**Try it**
Reproduce the article below on the CDC's anti-smoking ads that target vaping, word for word and in full.

**Passage for review**

CDC’s Latest Anti-Smoking Ads Now Target Vaping, Too

The Centers for Disease Control and Prevention have long railed against cigarette smoking and tobacco companies. But with their latest ad campaign, the CDC is now targeting something else: electronic cigarettes and vaporizers.

The print and radio ads mark the first time that e-cigarettes have been mentioned in an anti-smoking ad, much to the ire of the vaping industry.

As part of the “Tips from Former Smokers” campaign, which started in 2012, one of the spots features a woman named Kristy alongside a caption that says, “I started using e-cigarettes but kept smoking. Right up until my lung collapsed.”

Remaining ads for the campaign, which will run for 20 weeks and cost $50 million, will focus on traditional cigarettes instead.

However, Tim McAfee, senior medical officer at the CDC’s Office on Smoking and Health, draws a distinction between using e-cigs alone (also known as vaping) or in conjunction with smoking. “Our core message is cutting down [on smoking] is not sufficient,” he said, as opposed to quitting entirely.

**Given records**
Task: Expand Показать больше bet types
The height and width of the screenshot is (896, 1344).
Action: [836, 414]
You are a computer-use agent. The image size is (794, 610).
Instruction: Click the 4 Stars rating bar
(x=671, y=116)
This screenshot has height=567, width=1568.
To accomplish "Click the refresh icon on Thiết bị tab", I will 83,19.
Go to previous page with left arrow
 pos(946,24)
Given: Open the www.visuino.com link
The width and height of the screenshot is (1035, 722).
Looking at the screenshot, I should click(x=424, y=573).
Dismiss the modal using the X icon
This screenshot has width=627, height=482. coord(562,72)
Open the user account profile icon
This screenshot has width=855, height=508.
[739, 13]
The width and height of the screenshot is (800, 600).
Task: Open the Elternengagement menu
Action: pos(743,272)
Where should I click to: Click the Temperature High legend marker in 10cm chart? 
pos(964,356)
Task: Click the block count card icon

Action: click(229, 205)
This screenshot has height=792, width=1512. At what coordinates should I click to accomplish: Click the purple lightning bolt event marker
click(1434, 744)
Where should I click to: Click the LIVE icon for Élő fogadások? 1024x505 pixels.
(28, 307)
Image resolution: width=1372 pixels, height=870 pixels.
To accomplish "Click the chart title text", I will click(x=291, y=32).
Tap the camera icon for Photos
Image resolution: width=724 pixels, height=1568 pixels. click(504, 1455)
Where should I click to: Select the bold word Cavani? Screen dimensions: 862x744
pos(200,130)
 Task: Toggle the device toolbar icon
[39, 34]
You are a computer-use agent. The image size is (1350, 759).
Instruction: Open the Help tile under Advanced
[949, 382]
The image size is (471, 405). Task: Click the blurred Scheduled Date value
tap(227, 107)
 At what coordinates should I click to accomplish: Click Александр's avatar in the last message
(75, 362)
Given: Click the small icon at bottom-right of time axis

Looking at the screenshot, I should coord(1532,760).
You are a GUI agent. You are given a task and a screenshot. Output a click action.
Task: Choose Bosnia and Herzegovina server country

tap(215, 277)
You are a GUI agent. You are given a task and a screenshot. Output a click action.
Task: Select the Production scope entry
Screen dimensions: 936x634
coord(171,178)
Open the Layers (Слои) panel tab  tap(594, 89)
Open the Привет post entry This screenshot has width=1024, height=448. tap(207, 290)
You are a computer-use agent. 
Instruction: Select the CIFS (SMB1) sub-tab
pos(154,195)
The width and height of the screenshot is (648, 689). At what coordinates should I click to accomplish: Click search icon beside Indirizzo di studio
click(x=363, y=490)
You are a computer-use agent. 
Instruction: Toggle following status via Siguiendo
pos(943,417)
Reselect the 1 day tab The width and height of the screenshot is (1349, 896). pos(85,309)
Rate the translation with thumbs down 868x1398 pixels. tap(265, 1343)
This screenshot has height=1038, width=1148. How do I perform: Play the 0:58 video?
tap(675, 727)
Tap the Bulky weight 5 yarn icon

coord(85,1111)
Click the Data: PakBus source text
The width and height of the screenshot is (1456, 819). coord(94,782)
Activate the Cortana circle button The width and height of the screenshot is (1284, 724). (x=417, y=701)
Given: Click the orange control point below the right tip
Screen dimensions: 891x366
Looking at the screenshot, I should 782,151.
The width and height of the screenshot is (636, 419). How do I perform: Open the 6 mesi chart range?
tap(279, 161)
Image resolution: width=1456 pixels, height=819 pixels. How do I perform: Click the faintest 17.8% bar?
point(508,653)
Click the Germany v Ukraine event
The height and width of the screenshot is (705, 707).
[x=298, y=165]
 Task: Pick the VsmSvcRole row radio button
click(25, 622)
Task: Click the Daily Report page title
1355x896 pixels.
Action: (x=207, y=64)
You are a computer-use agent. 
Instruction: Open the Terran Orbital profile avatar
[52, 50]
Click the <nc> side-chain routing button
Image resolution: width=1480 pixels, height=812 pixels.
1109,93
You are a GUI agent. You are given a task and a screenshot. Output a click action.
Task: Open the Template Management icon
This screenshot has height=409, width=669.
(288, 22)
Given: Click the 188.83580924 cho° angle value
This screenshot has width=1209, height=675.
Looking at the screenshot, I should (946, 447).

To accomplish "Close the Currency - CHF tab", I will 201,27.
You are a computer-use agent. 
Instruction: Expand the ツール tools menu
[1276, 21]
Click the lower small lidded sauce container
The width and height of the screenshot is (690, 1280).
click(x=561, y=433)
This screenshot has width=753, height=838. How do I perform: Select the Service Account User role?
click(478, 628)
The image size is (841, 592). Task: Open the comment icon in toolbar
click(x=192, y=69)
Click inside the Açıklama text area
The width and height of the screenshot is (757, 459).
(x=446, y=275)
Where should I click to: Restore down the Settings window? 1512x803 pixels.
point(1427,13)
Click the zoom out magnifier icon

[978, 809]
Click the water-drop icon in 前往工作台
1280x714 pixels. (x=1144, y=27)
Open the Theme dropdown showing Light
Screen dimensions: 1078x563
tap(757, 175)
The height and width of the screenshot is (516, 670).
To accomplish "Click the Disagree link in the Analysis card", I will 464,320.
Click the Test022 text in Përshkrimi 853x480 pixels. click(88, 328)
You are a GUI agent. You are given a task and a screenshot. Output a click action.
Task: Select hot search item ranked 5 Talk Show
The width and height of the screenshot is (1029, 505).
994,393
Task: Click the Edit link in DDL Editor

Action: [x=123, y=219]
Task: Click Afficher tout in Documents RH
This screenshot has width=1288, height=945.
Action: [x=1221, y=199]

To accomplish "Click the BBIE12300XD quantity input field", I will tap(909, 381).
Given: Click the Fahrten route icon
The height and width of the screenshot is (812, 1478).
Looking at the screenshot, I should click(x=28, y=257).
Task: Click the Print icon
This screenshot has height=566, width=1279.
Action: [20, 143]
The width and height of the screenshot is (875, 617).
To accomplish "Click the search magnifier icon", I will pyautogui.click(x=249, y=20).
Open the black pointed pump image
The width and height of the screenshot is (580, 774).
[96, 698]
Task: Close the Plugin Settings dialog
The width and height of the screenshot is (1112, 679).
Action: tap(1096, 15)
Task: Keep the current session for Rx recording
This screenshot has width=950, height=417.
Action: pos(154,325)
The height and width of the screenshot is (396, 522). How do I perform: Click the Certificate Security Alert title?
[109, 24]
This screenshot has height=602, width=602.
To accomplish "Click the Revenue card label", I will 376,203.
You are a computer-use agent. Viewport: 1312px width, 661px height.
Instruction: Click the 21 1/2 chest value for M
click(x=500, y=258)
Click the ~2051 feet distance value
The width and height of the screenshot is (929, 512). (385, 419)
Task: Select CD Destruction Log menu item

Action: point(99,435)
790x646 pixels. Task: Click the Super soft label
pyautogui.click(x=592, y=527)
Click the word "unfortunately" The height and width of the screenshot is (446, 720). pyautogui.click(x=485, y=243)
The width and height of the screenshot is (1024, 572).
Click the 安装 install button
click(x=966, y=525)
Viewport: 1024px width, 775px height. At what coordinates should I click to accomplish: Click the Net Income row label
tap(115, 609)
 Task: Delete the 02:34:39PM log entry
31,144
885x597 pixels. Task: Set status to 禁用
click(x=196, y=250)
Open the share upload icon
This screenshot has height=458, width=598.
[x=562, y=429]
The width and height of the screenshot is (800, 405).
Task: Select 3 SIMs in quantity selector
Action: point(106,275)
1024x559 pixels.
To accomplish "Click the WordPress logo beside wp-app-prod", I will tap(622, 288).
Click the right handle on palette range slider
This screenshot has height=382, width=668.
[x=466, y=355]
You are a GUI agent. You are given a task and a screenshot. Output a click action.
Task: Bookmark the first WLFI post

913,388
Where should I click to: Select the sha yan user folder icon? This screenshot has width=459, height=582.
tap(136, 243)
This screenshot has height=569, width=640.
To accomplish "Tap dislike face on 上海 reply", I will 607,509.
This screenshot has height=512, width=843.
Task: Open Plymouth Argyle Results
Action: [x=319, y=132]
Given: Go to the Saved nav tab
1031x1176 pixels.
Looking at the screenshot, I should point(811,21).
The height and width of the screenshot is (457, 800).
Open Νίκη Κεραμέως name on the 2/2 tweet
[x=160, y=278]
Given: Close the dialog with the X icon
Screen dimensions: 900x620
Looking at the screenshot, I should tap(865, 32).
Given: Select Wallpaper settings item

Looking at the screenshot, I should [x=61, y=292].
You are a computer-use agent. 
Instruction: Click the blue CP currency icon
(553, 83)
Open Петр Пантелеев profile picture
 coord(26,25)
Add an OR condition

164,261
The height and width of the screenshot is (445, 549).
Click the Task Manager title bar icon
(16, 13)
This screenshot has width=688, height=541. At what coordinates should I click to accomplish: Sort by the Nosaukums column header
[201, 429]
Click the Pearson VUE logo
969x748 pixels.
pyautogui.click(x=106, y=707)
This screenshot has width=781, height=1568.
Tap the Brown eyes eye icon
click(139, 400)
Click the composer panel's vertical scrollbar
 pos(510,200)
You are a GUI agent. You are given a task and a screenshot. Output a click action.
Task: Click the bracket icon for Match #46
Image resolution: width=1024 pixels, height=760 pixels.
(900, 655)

**Response area**
CDC’s Latest Anti-Smoking Ads Now Target Vaping, Too

The Centers for Disease Control and Prevention have long railed against cigarette smoking and tobacco companies. But with their latest ad campaign, the CDC is now targeting something else: electronic cigarettes and vaporizers.

The print and radio ads mark the first time that e-cigarettes have been mentioned in an anti-smoking ad, much to the ire of the vaping industry.

As part of the “Tips from Former Smokers” campaign, which started in 2012, one of the spots features a woman named Kristy alongside a caption that says, “I started using e-cigarettes but kept smoking. Right up until my lung collapsed.”

Remaining ads for the campaign, which will run for 20 weeks and cost $50 million, will focus on traditional cigarettes instead.

However, Tim McAfee, senior medical officer at the CDC’s Office on Smoking and Health, draws a distinction between using e-cigs alone (also known as vaping) or in conjunction with smoking. “Our core message is cutting down [on smoking] is not sufficient,” he said, as opposed to quitting entirely.